The report, entitled Mind the Gap: The Lack of Accountability for Killer Robots, was published by HRW in conjunction with Harvard Law School.
The possible development of autonomous killing machines "raises serious moral and legal concerns because they would possess the ability to select and engage their targets without meaningful human control," the report said.
"The lack of meaningful human control places fully autonomous weapons in an ambiguous and troubling position. On the one hand, while traditional weapons are tools in the hands of human beings, fully autonomous weapons, once deployed, would make their own determinations about the use of lethal force," states the report.
"They would thus challenge longstanding notions of the role of arms in armed conflict, and for some legal analyses, they would be more akin to a human soldier than to an inanimate weapon. On the other hand, fully autonomous weapons would fall far short of being human."
With military commanders unlikely to be held legally accountable for the actions of autonomous robots, it is unlikely they would face trial for crimes committed by machines.
"A fully autonomous weapon could commit acts that would rise to the level of war crimes if a person carried them out, but victims would see no one punished for these crimes. Calling such acts an 'accident' or 'glitch' would trivialise the deadly harm they could cause," writes Bonnie Docherty, senior arms division researcher at HRW, the report's lead author.
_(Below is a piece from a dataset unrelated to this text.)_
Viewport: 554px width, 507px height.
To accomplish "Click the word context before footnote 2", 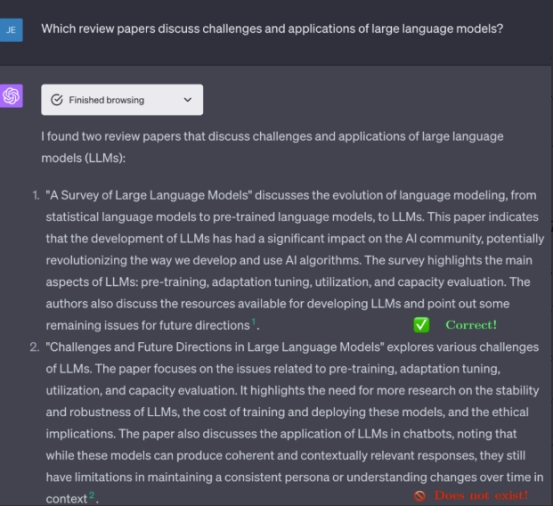I will point(66,499).
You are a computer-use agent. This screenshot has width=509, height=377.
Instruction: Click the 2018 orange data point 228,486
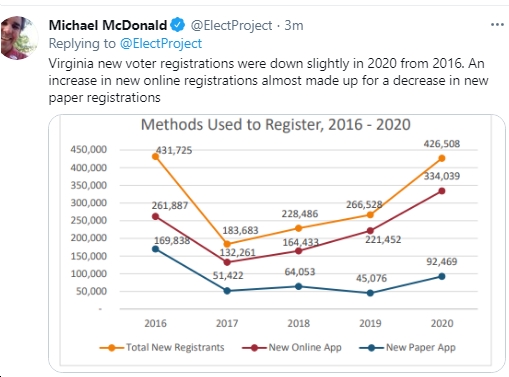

The organisation argues that given the risk of the machines being used to kill civilians with impunity, they ought to be banned pre-emptively by the UN. Lasers which could blind people were preemptively banned by the UN in 1995.
It urges a ban "on the development, production and use of fully autonomous weapons through an international legally binding agreement", and argues that individual states ought to adopt similar domestic laws.
The report argues that the prototypes for autonomous weapons already exist.
"For example, many countries use weapons defence systems – such as the Israeli Iron Dome and the US Phalanx and C-RAM – that are programmed to respond automatically to threats from incoming munitions."
"Prototypes exist for planes that could autonomously fly on intercontinental missions [the UK's Taranis] or take off and land on an aircraft carrier [the US's X-47B]," said the report.
The report was released ahead of a UN meeting on the use of autonomous weapons in Geneva on April 13.